Exercise objective →
Only the pictures are to be dropped, and the rest of the data should be copied exactly.

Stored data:
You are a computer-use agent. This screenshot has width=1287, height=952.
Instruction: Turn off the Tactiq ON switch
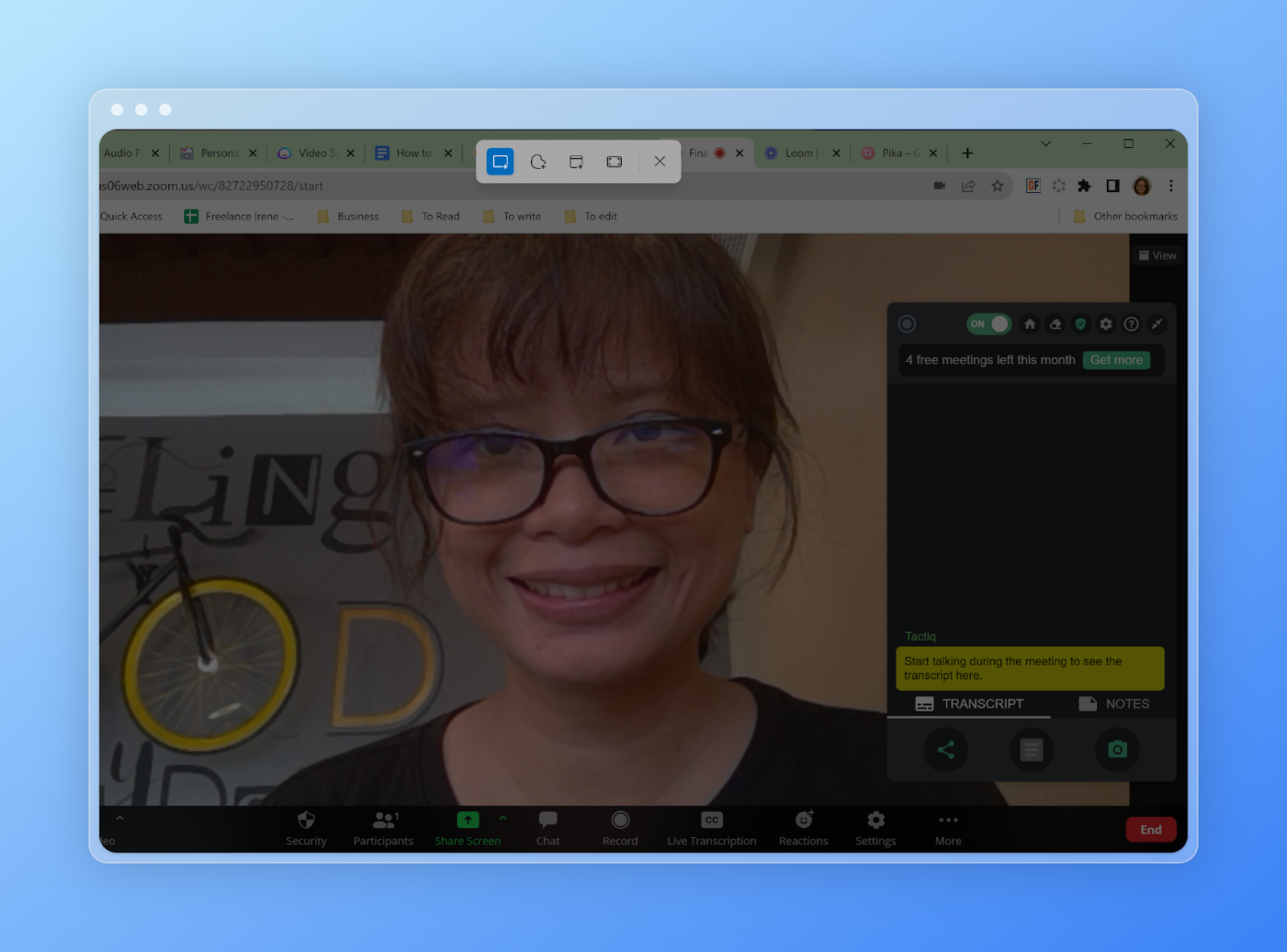click(x=988, y=324)
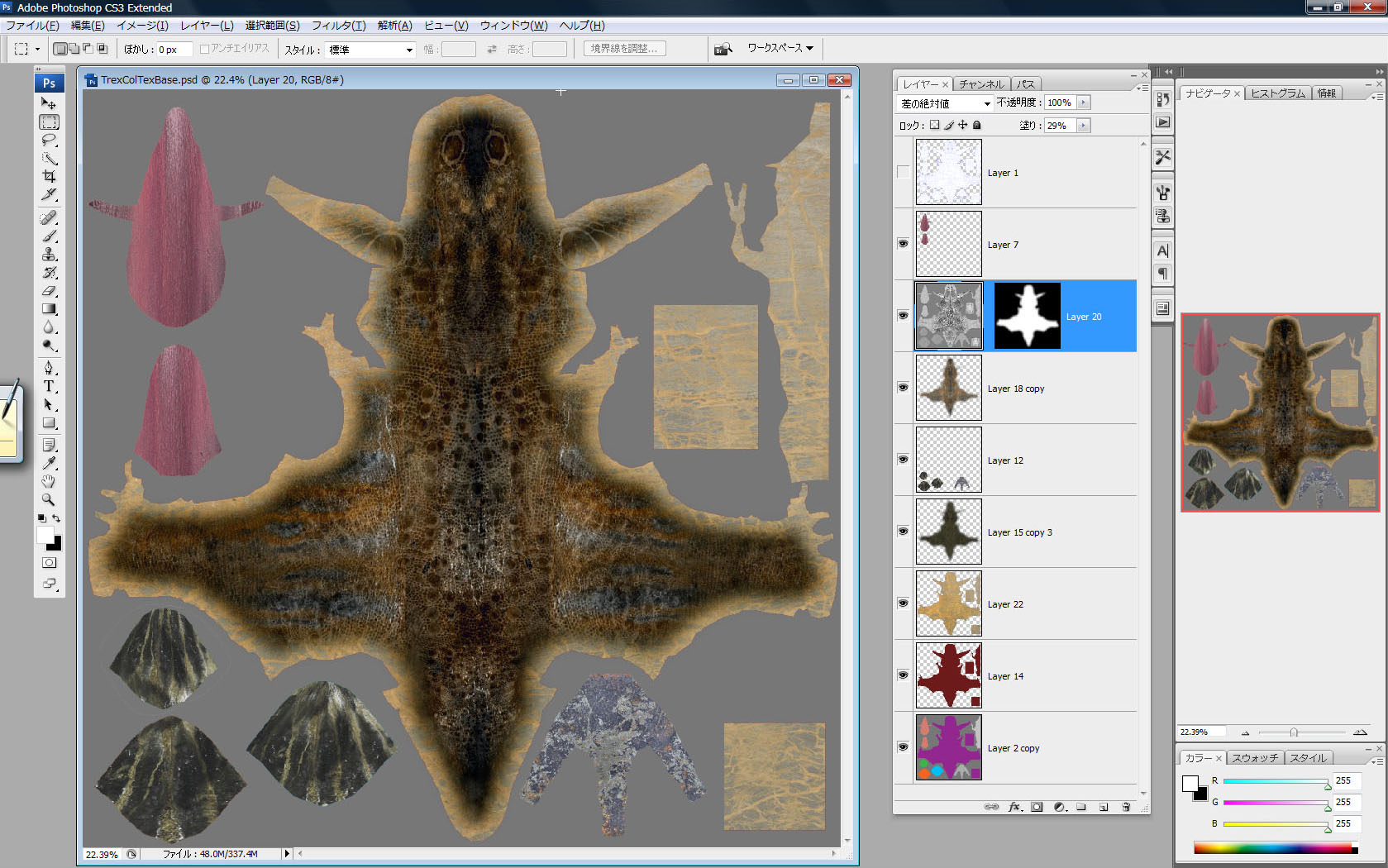
Task: Hide the Layer 7 visibility eye
Action: [903, 244]
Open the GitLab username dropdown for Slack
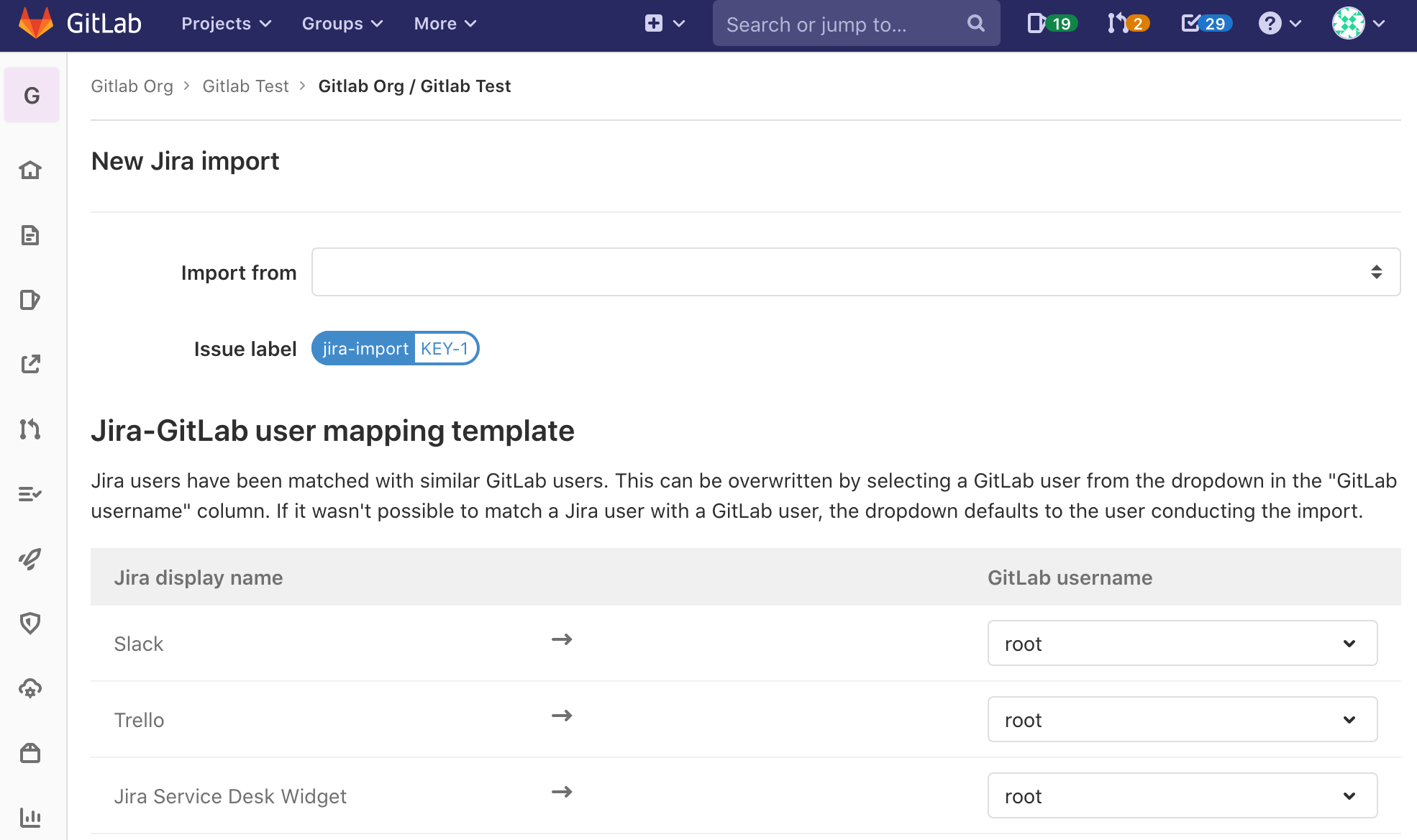 tap(1182, 643)
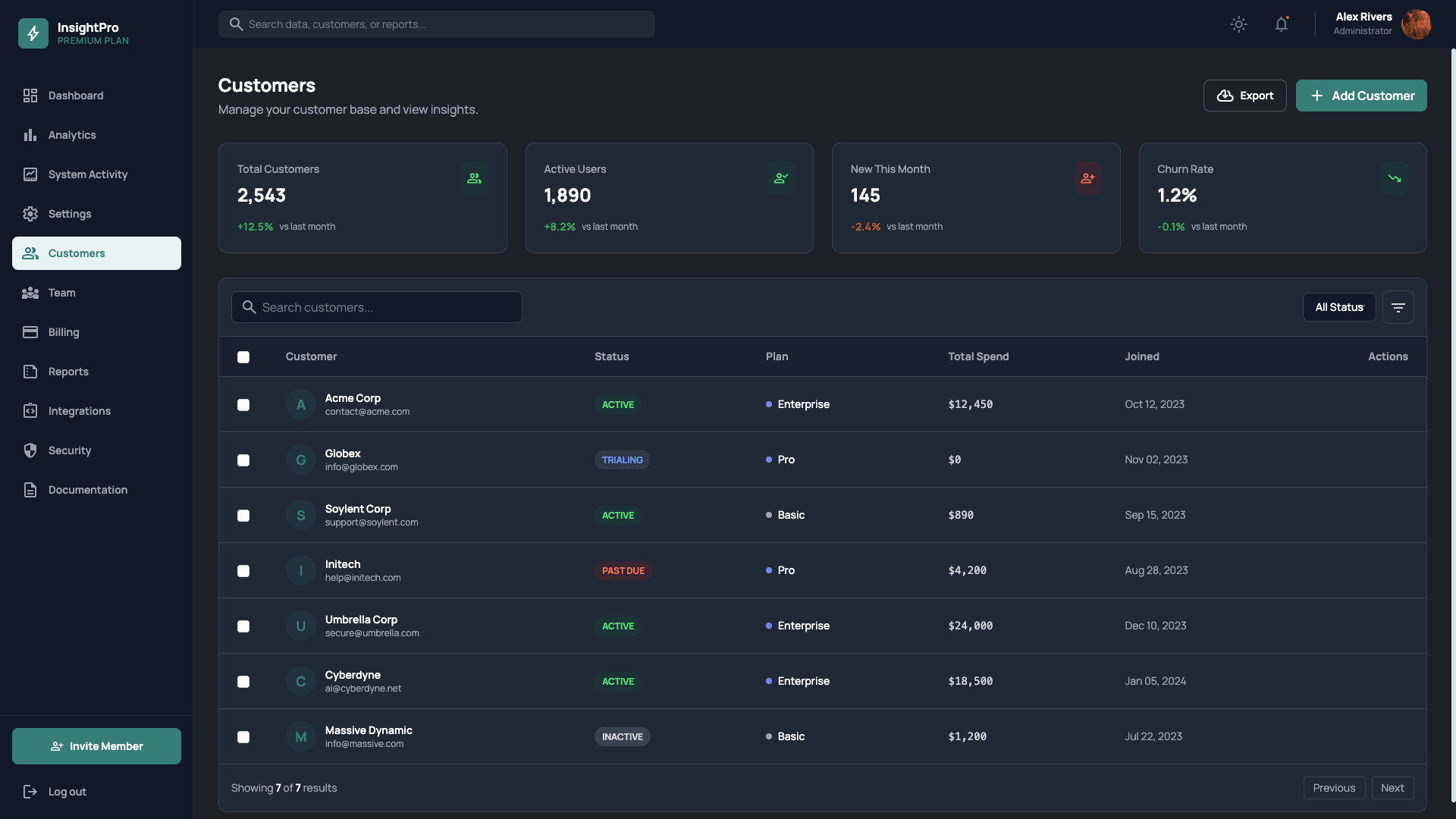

Problem solution →
You are a computer-use agent. This screenshot has width=1287, height=952.
Instruction: Turn off the Tactiq ON switch
click(x=988, y=324)
Task: Hide the Layer 7 visibility eye
Action: [903, 244]
Open the GitLab username dropdown for Slack
 tap(1182, 643)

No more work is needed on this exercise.